Diet: Any food can be a potential trigger, but food that is implicated includes cheese, citrus fruit, chocolate, alcohol.
- Maintain a food diary (if an attack occurs within 6 hours of food ingestion & is reproducible it is lijkley that it is a trigger for migrane.
- Eat food regulary & do not skip meals
- Bright lights
- Extremes of weather
- Long distance travel
- Dehydration
- Strenuous unaccustomed exercise
- Altered sleep patterns
- Loud noises
Cluster Headaches
Unlikley Cause Of Headache
Definition/Background:
- More common in men
- Episodic cluster accounts for 90% of cases.
- Age of onset 20-40Y
Symptoms/Features:
- Headaches that occur abruptly, episodically at the same time of day or night suggest cluster headache.
- Cluster headache is nearly always unilateral in the frontal and ocular areas(affecting one eye) (can also be felt in the temporal areas).
- Piercing, boring, searing eye pain suggests cluster headache. If it is at night time Pt will usually be awoken 2-3 hours after falling asleep.
- Lying down makes cluster headache worse, alcohol can also trigger an attack during thr acute phases.
- Cluster headache will only normally last between 10 minutes and 3 hours, with 2–3 hours being most common duration.
- Associated symptoms - conjunctival redness, lacrimation and nasal congestion (which laterally becomes watery) are observed on the pain side of the head. Facial flushing & sweating are aslo common.
- Pts tend to be restless , irritable & often pace.
- Nausea is usually absent.
- Family history is uncommon.
- The Headaches usually occur in periods of acute attacks, typically lasting a number of weeks to a few months, with sufferers experiencing between 1 & 3 attacks per day.
- This is then followed by periods of remission, which can last months or years.
Management:
Referral to GP is usually required as subcutaneous sumatriptan is required for treatment.
**Location Of Pain In Headache **- What Does Each Of The Following Suggest?
- Unilaterial in frontal) & ocular areas
- Unilateral, can change from side to side
- Biltaeral, within frontal/occipital areas, described as tight band.
- Orbital (eye area)
- Frontal (Forehead, can be bilateral or unilateral)
- Occipital (back of head)
- Temporal (side of head at temple(soft indent above ear)
- Very localised
- Cluster headache is nearly always unilateral in the frontal and ocular areas (can also be felt in the temporal areas).

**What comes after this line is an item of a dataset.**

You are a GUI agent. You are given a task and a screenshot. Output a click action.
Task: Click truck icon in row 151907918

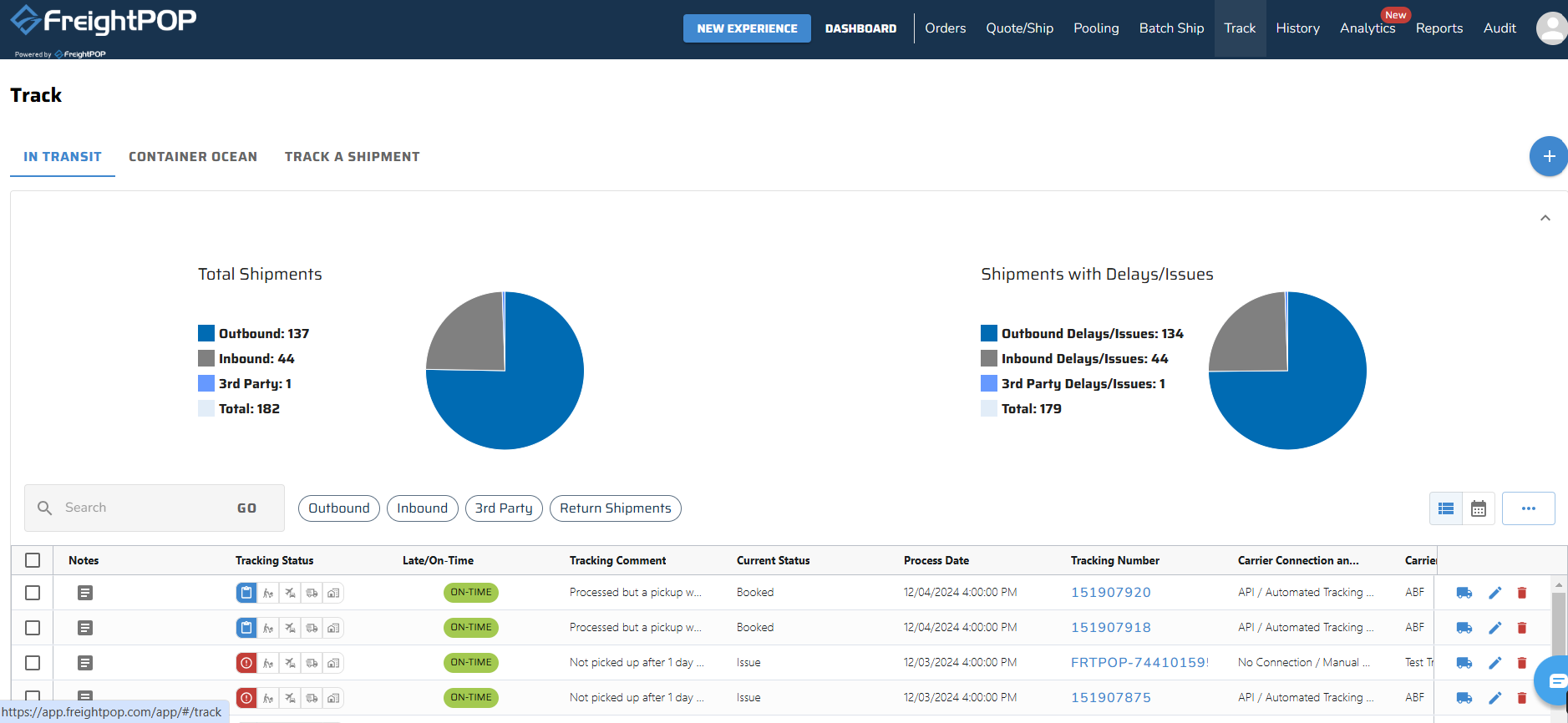tap(1464, 628)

- Migraine headache is unilateral in 70% of patients but can change from side to side and from attack to attack.
- Tension-type headache is often bilateral, either in frontal or occipital areas, and described as a tight band.
- Orbital Pain suggests potential cluster or glaucoma or sinusitis if unilateral in nature
- Frontal (unilateral -migrane, Bilateral-Tension)
**- Occipital(Back of head) **- subarachnoid haemorrhage, tension
- Temporal(forehead) - Migrane, Temporal Arteritis
- Very localized pain suggests an organic cause.